Insbesondere reduzierte Boceprevir die mittleren Talspiegel von mit Ritonavir¬ geboostertem Atazanavir, Lopinavir und Darunavir um 49 %, 43 % bzw. 59%. Neben der Abnahme der Talspiegel wurden auch für die AUC von Atazanavir, Lopinavir und Darunavir mittlere Abnahmen von 35%, 34% bzw. 44% beobachtet. Bei der Cmax von Atazanavir, Lopinavir und Darunavir wurden Abnahmen um 25%, 30% bzw. 36% festgestellt.

Während die gleichzeitige Anwendung von Boceprevir und Atazanavir/Rtv zu keiner nennenswerten Änderung der Plasmakonzentration von Boceprevir führte, kam es bei gleichzeitiger Anwendung von Boceprevir und Lopinavir/Rtv oder Darunavir/Rtv zu einer Abnahme der systemischen Verfügbarkeit (Konzentrations-Zeit-Kurve, AUC) von Boceprevir um 45% bzw. 32%.

Es sollte bedacht werden, dass die Sicherheit und Wirksamkeit von Boceprevir in Kombi¬ nation mit Peginterferon alfa und Ribavirin zur Behandlung der chronischen Hepatitis C vom Genotyp 1 bei HIV-koinfizierten Patienten nicht belegt sind.

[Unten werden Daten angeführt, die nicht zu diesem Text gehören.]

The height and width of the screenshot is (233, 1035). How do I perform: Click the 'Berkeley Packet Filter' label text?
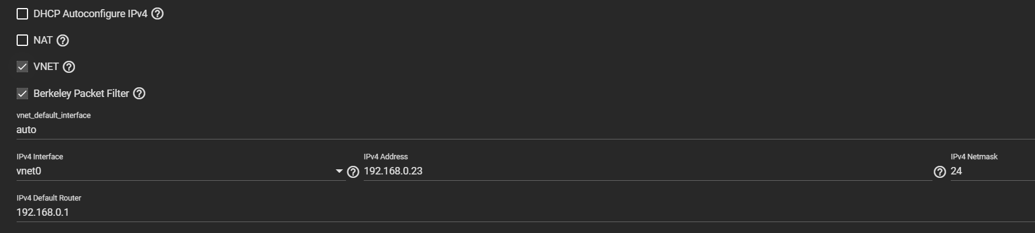[81, 93]
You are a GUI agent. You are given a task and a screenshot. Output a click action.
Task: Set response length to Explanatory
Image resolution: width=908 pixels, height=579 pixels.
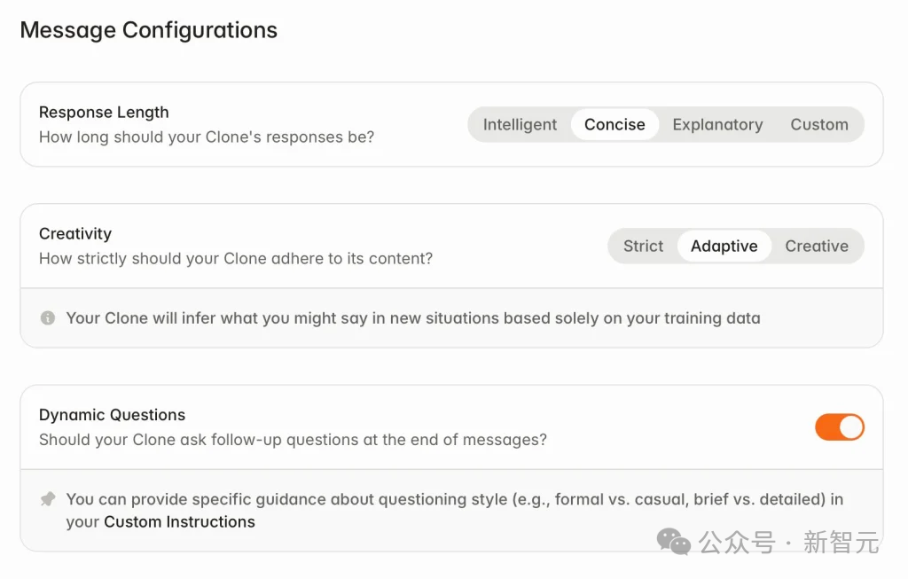[717, 124]
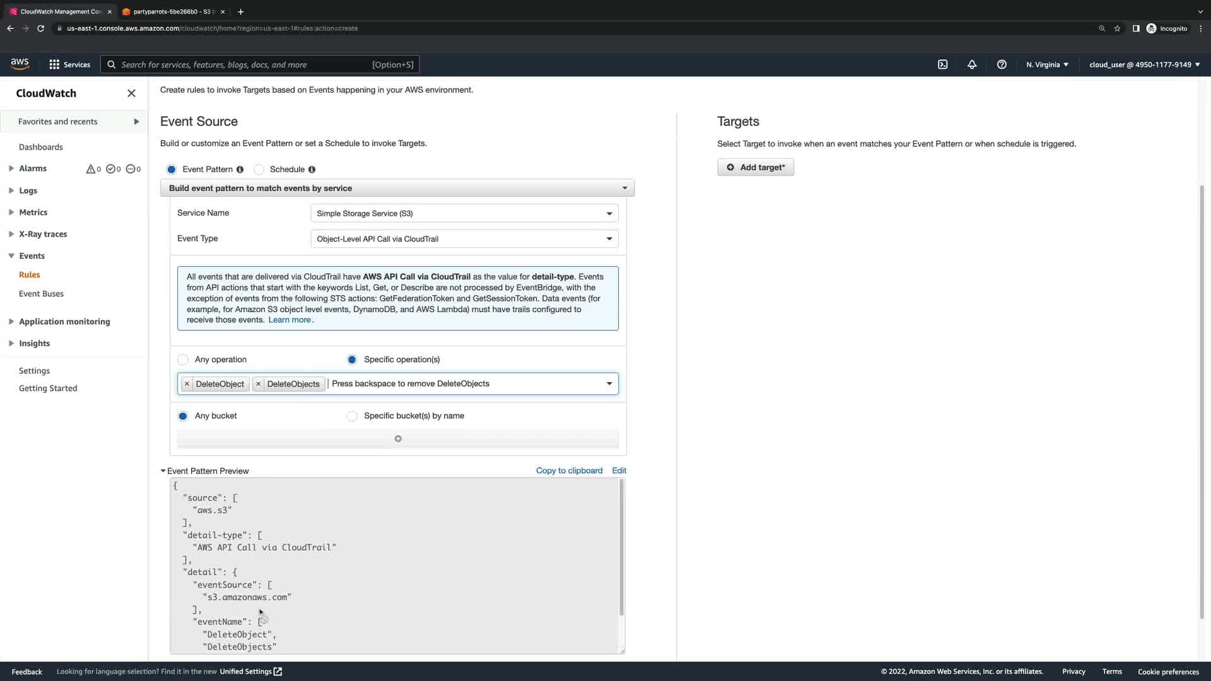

Derzeit werden klinische Studien durchgeführt, welche die Wirksamkeit und Sicherheit von Boceprevir bei diesen Patienten belegen könnten und Aussagen zur klinischen Bedeutung dieser pharmakokinetischen Befunde ermöglichen werden.

Ärzte, die eine Behandlung von HIV/HCV-koinfizierten Patienten mit Boceprevir in Kombi¬nation mit Peginterferon alfa und Ribavirin bei bestehender, virologisch supprimierender, antiretroviraler Behandlung mit einem Ritonavir-geboosterten HIV-Proteaseinhibitor initiiert haben, sollten diese Erkenntnisse mit den Patienten besprechen und die Patienten in Bezug auf das Ansprechen auf die HCV-Behandlung und mögliches Wiederansteigen der HCV-und HIV-Viruslast (Rebound) engmaschig überwachen.